DATA SHOWN »
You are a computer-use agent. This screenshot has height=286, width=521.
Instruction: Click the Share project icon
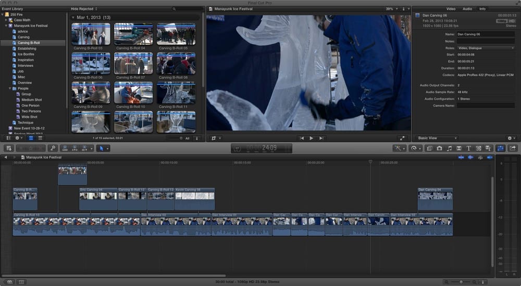pos(513,149)
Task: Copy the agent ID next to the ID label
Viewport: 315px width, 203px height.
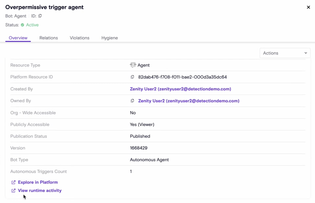Action: point(40,16)
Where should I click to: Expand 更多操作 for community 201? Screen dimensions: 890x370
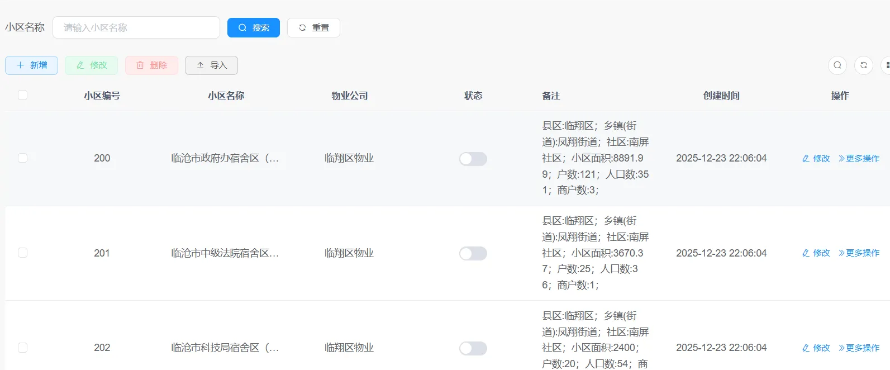point(859,253)
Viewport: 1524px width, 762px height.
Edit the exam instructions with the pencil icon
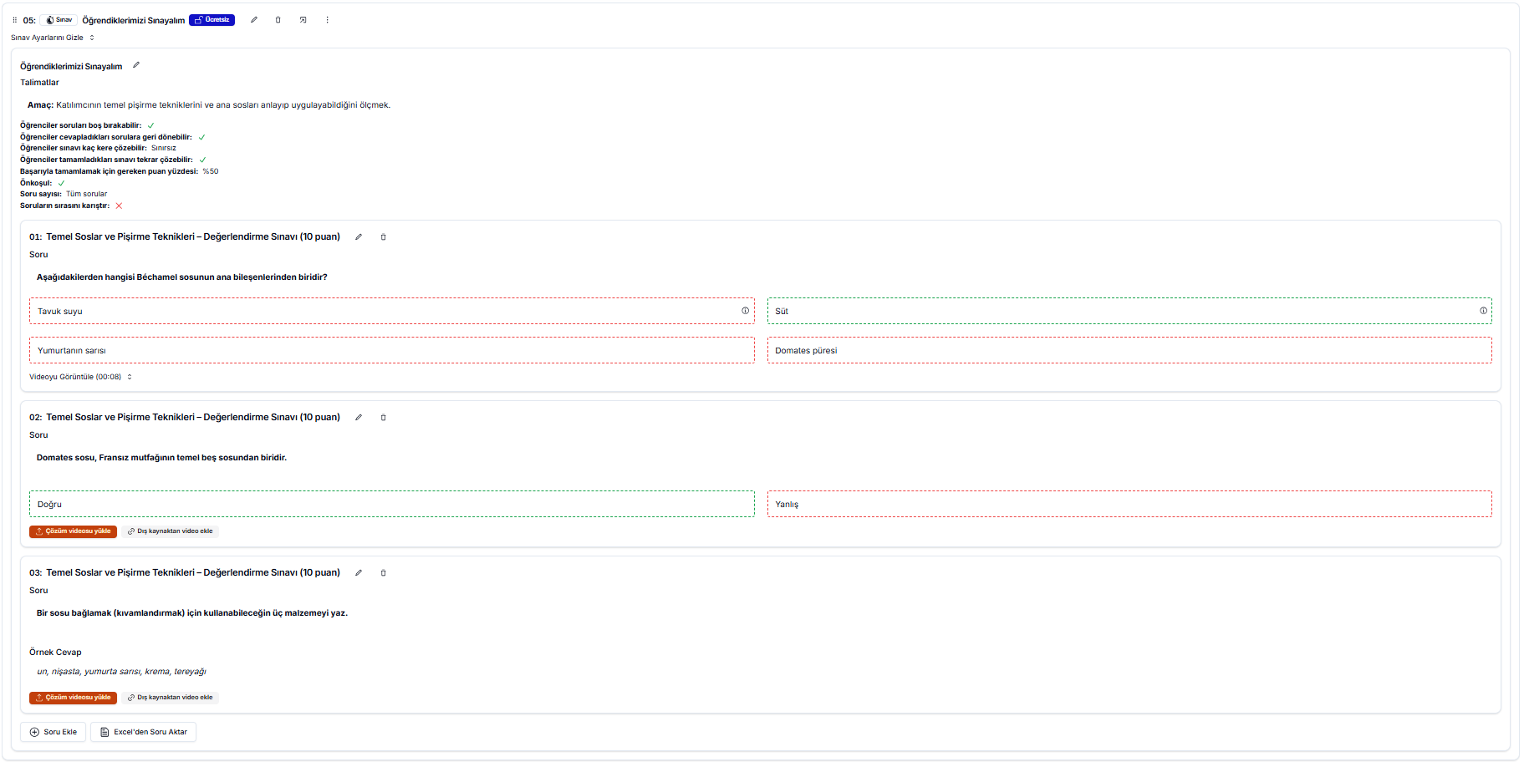pos(136,65)
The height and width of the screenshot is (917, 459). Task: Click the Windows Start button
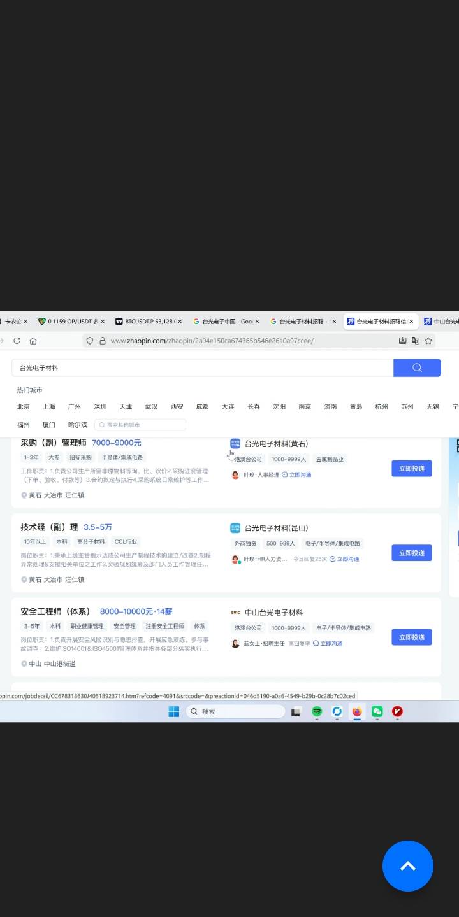pyautogui.click(x=173, y=711)
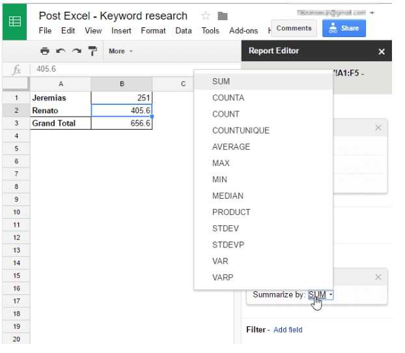Viewport: 405px width, 353px height.
Task: Choose AVERAGE from the summarize list
Action: 230,147
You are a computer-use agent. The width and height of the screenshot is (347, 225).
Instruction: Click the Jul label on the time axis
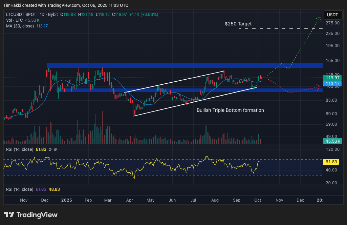coord(193,200)
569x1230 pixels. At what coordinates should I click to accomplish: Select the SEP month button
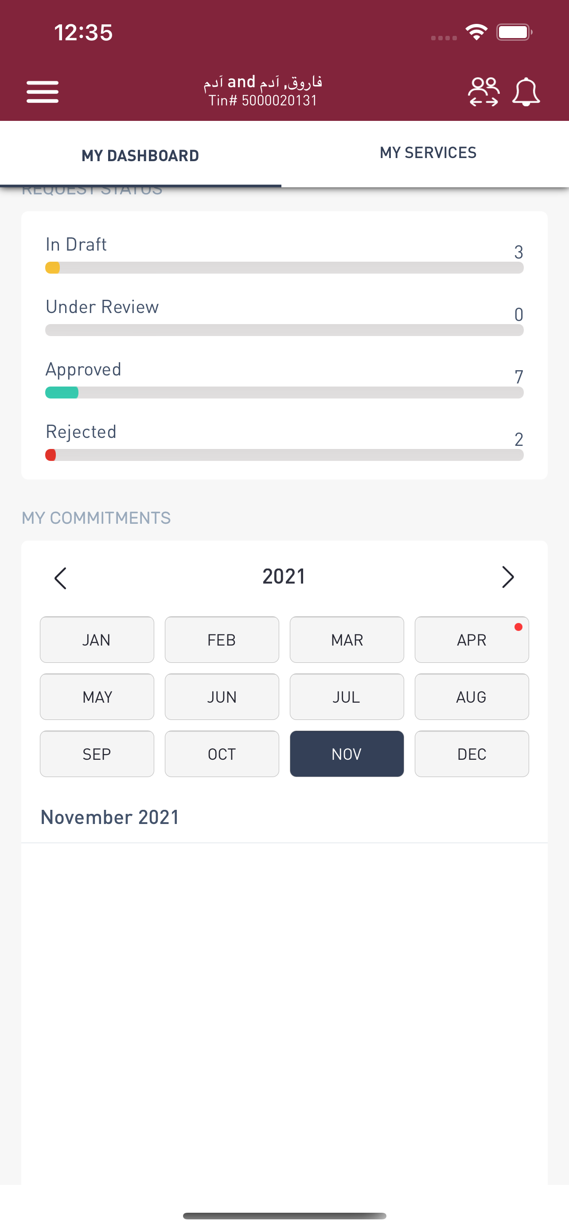coord(97,754)
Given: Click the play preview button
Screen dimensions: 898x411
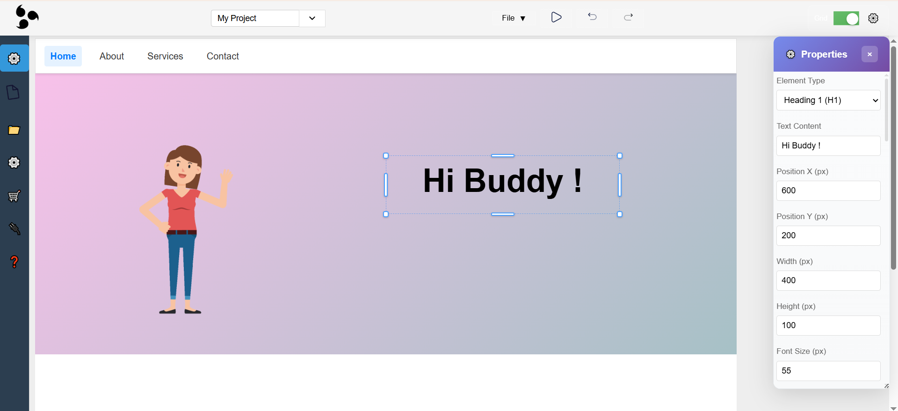Looking at the screenshot, I should pos(556,18).
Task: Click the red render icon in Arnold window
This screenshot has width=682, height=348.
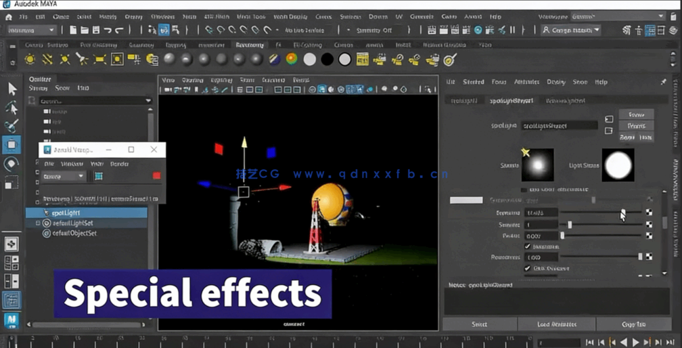Action: [x=156, y=176]
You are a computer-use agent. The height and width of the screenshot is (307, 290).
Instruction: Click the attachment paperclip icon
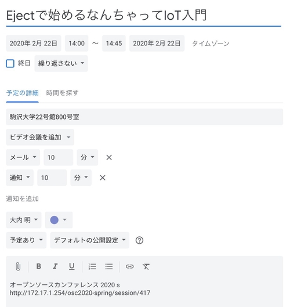pyautogui.click(x=18, y=266)
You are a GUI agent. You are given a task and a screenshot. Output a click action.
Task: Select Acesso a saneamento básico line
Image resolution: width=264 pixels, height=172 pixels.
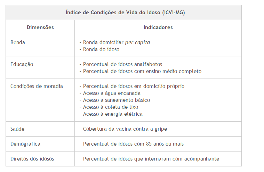point(117,100)
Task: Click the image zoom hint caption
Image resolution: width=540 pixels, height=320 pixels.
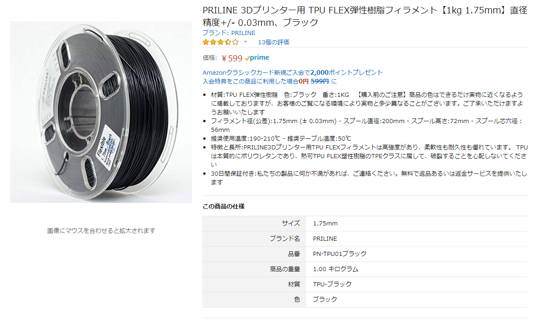Action: click(101, 231)
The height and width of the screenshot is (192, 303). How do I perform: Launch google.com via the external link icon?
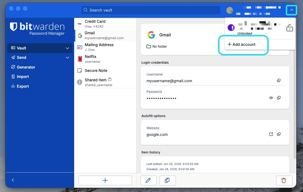pos(271,134)
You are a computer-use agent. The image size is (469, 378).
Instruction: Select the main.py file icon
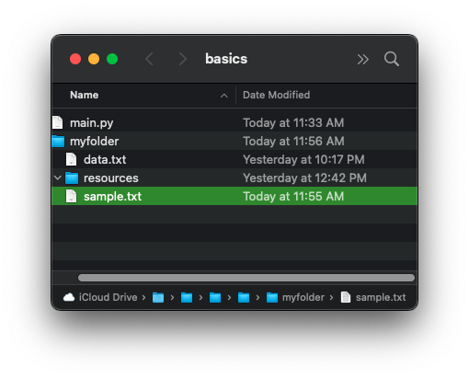(x=57, y=122)
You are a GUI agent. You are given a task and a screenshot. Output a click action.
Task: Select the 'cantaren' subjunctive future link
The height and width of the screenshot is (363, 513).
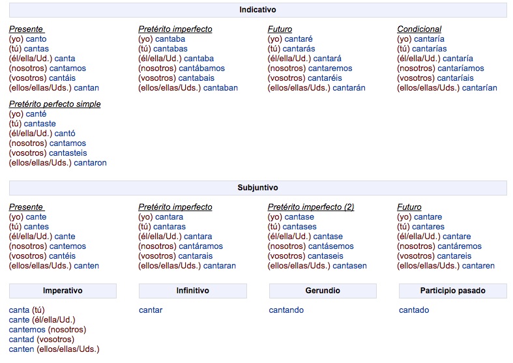[x=478, y=266]
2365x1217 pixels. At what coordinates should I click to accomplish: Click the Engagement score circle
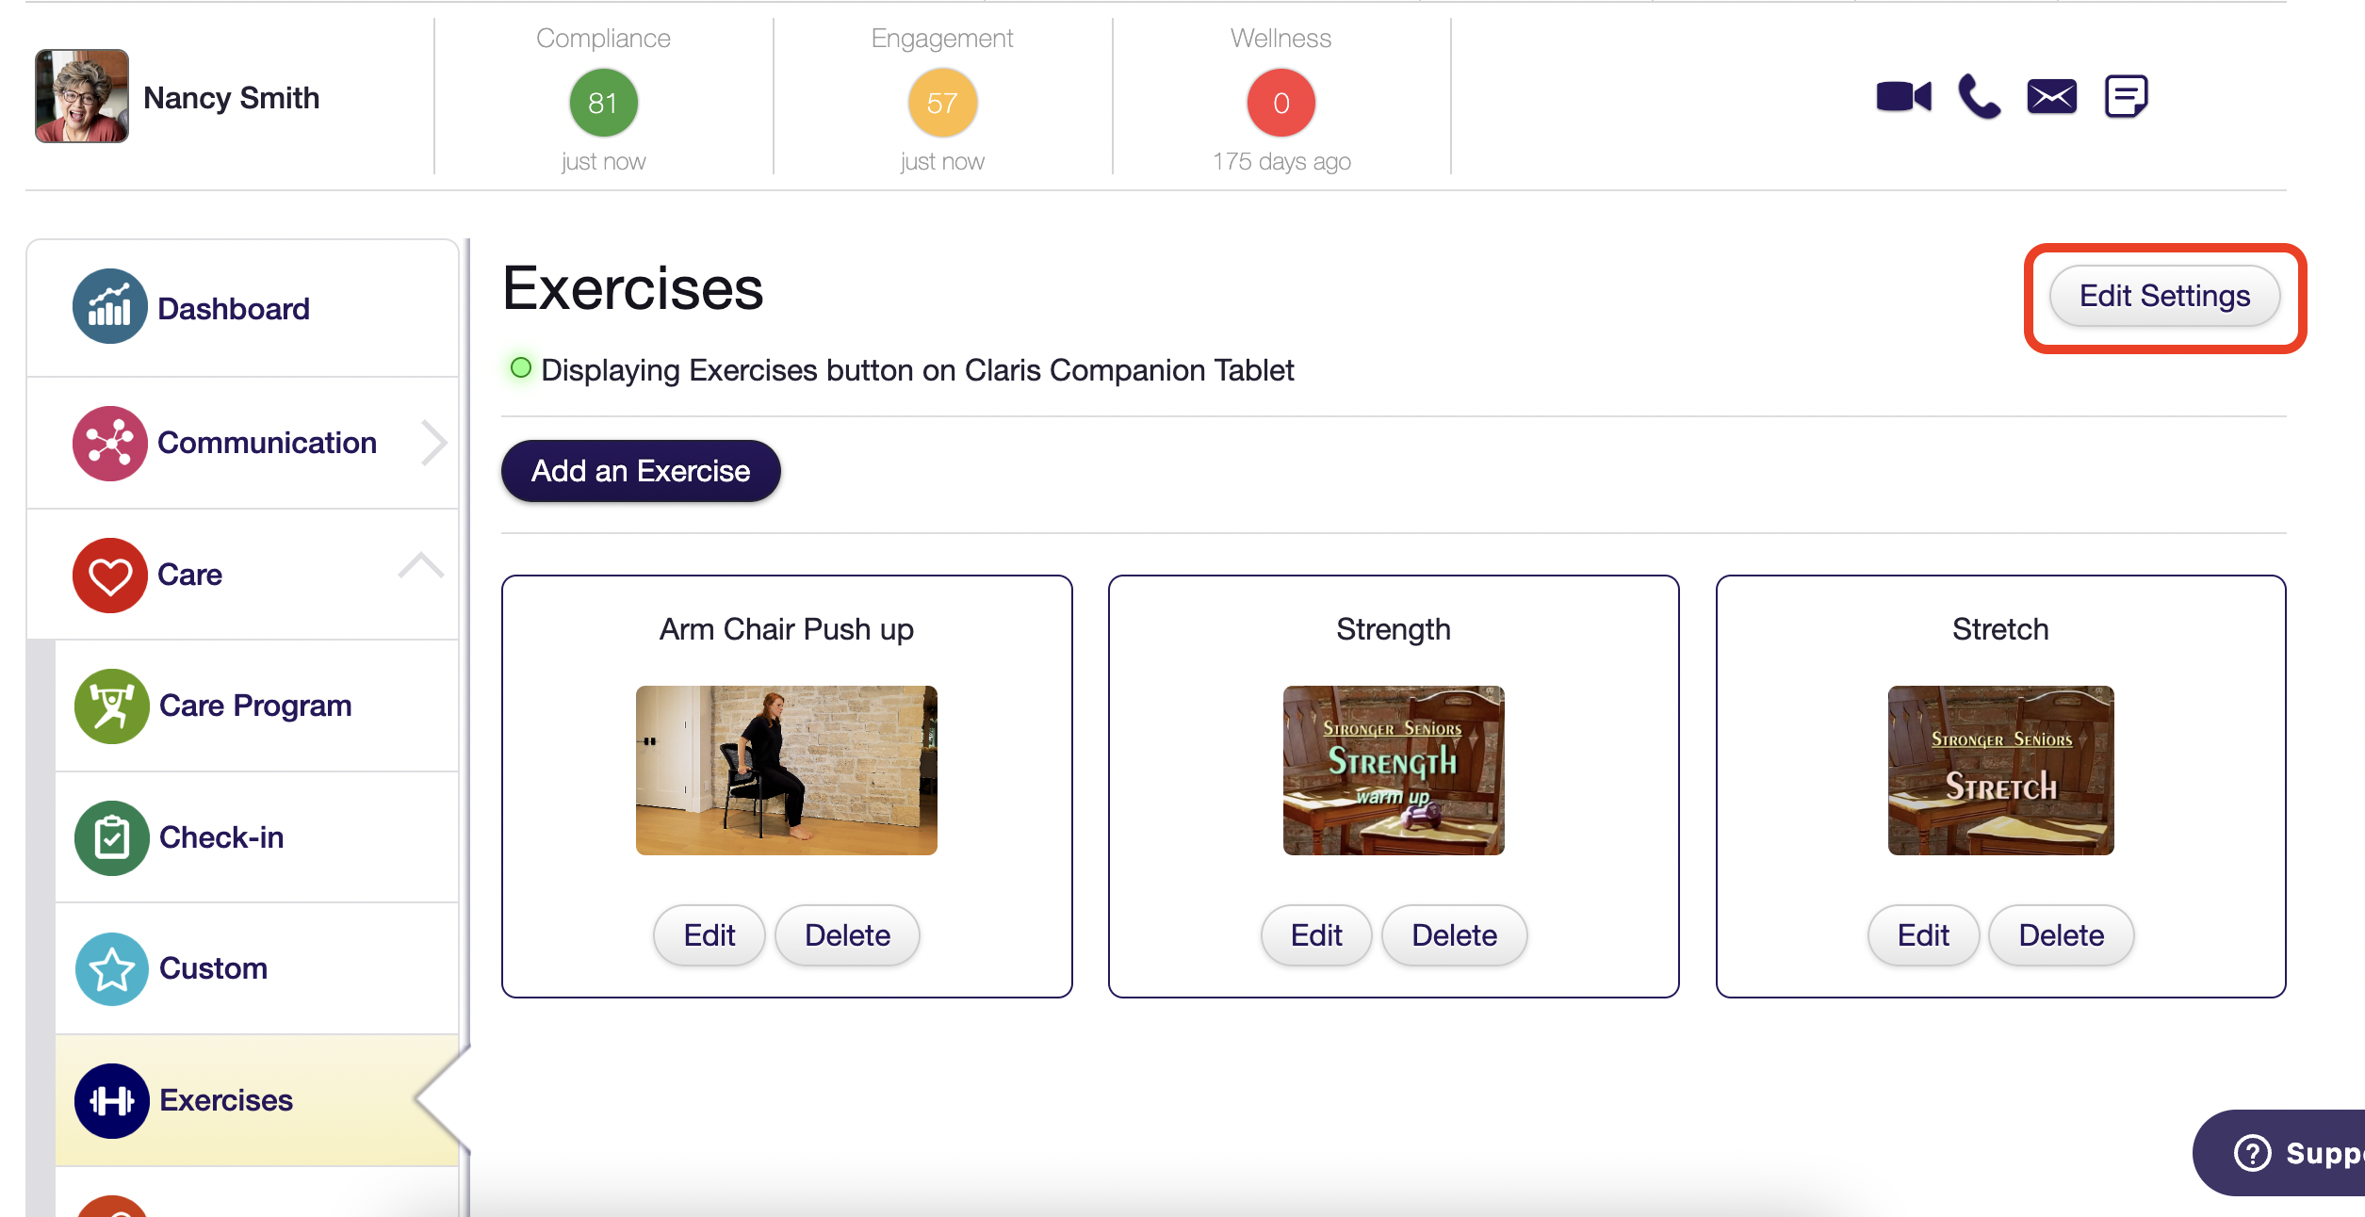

GOAL OF THE EXERCISE » Retype the lines above exactly as they appear, from the line containing "Viewport: 315px width, 203px height." through the line containing "Given: Click the play preview button", and leave out any pictures.

RESPONSE AREA »
Viewport: 315px width, 203px height.
Action: point(40,16)
Where should I click to: Expand 更多操作 for community 201? Screen dimensions: 890x370
point(859,253)
Viewport: 1524px width, 762px height.
Edit the exam instructions with the pencil icon
pos(136,65)
The height and width of the screenshot is (917, 459). Task: Click the Windows Start button
pyautogui.click(x=173, y=711)
Viewport: 405px width, 353px height.
Task: Choose AVERAGE from the summarize list
Action: 230,147
You are a computer-use agent. The width and height of the screenshot is (347, 225).
Instruction: Click the Jul label on the time axis
coord(193,200)
569x1230 pixels. At what coordinates should I click to accomplish: Select the SEP month button
coord(97,754)
Given: Click the play preview button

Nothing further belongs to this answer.